Sedangkan untuk desa Tuksono instruktur dan tim kader penggerak program
PKH yang paling banyak yaitu lulusan SLTA yaitu sebanyak 6 orang
(60,00%), dan SLTP sebanyak 3 orang (30,00%), lulus D3 sebanyak 1
orang (10,00%), dan sarjana (S1) sebanyak 1 orang (10,00%).
5. Kegiatan Implementasi Program PKH
Tindak lanjut dari kegiatan penelitian tahun pertama (2006), para
instruktur terlatih harus menerapkan hasil pelatihan untuk wilayah desanya
masing-masing. Implementasi di lapangan merupakan upaya nyata dari para
instruktur untuk mengembangkan program PKH bagi APKSM sesuai dengan
kondisi, situasi, kebutuhan, kemampuan, dan minat dari para APSKM yang
terjaring dan memenuhi persyaratan yang telah ditetapkan.
10
Dengan instruktur sebanyak 25 orang di kedua desa dan dibantu atau
didampingi oleh Kaur Kesra desa setempat, para instruktur tersebut pada
penelitian tahun kedua (2007) telah dapat melaksanakan program PKH bagi
APSKM sesuai dengan pilihan keterampilan di desanya masing-masing.
Selama implementasi lapangan tahap pertama, telah berhasil dirumuskan
suatu kesepakatan oleh para instruktur beberapa kegiatan yang menjadi
prioritas program PKH di pedesaan. skala prioritas sesuai dengan kondisi
daerah masing-masing.
B. Pembahasan
1. Pemantapan Komponen Pengorganisasian Model PKH
Hasil evalusi melalui angket yang disebarkan, menujukkan bahwa di
kedua desa untuk uji coba model program PKH, kondisi perjalanan
pengorganisasian PKH yang memberikan penilaian dalam kategori sangat
baik sebesar 20,45 %, kondisi baik sebesar 65,91 %, dan kondisi belum baik
sebesar 13,64 %. Dengan demikian, dapat dikatakan bahwa organisasi PKH
bagi APKSM di kedua desa uji coba model sudah berjalan dengan baik.
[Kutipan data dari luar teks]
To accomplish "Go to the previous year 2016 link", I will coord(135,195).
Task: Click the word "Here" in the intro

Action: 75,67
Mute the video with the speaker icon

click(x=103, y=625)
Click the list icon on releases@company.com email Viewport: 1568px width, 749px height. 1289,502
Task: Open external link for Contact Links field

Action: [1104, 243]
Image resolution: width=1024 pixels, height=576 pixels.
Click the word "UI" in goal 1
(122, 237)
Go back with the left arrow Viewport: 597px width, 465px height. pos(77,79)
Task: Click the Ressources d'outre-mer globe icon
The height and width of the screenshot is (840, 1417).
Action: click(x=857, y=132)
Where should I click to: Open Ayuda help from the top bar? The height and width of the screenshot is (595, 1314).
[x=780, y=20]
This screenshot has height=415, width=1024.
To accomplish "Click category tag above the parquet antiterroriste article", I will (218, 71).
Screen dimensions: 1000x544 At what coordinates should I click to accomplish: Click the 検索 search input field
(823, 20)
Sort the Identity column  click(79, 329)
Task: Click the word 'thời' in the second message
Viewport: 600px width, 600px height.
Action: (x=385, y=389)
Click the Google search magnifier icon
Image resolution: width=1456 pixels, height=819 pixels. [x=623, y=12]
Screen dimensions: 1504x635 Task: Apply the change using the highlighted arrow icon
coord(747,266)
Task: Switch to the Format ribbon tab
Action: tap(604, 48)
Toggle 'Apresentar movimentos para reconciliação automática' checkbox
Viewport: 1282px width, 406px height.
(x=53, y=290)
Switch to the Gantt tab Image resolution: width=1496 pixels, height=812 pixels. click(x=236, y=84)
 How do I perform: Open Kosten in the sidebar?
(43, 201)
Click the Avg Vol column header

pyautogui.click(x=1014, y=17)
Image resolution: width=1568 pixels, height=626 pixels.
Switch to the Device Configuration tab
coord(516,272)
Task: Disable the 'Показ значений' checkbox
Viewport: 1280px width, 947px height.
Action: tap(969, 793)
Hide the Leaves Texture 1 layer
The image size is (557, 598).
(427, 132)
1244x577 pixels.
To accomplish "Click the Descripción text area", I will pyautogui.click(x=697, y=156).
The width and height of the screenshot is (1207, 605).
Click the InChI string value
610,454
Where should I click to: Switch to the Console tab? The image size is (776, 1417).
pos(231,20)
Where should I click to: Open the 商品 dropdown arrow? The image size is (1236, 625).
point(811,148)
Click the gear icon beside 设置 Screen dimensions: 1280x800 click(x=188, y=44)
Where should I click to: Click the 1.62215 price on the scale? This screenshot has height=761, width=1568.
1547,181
Dilihat dari kedinamisan organisasi dan jumlah peserta pelatihan
program PKH, dapat disimpulkan bahwa perkembangan pengorganisasian
PKH yang dilakukan masyarakat cukup efektif. Hal itu nampak dari
perkembangan tindakan dan jumlah peserta pelatihan yang pada tahun
pertama (2006) yang baru saja pada tahap proses pembentukan, pada tahun
kedua telah dapat melakukan pengisian dan melaksanakan program PKH
secara operasional. Hal Ini menunjukkan bahwa komponen organisasi PKH
dapat berjalan dengan baik dan efektif.
Guna memberikan gambaran lebih jauh mengenai tingkat keberjalanan
organisasi PKH di kedua desa uji coba model dapat dijelaskan hal-hal
sebagai berikut.
a. Keterlibatan Masyarakat dalam Organisasi Model PKH
Jumlah personil yang dilibatkan oleh tim penggerak untuk menunjang
pelaksanaan model PKH sangat menggembirakan. Kesediaan masyarakat
11
luas untuk terlibat secara langsung sebagai pelaksana model PKH
menunjukkan bahwa program PKH dapat diterima oleh masyarakat. Data
yang dikumpulkan dari 140 responden di dua desa menunjukkan, masyarakat
pada umumnya dapat menerima dan bersedia terlibat pada kegiatan program
PKH di desanya masing-masing. Bila dilihat dari persentasenya, dapat
dijelaskan sebagai berikut: (1) 94 orang (67,14%) menerima dan bersedia
terlibat dalam pelaksanaan program PKH, (2) 26 orang (18,57%) tidak dapat
menerima dan tidak bersedia dilibatkan dalam program PKH, (3) 20 orang
(14,26%) tidak tahu program PKH bagai APKSM tersebut.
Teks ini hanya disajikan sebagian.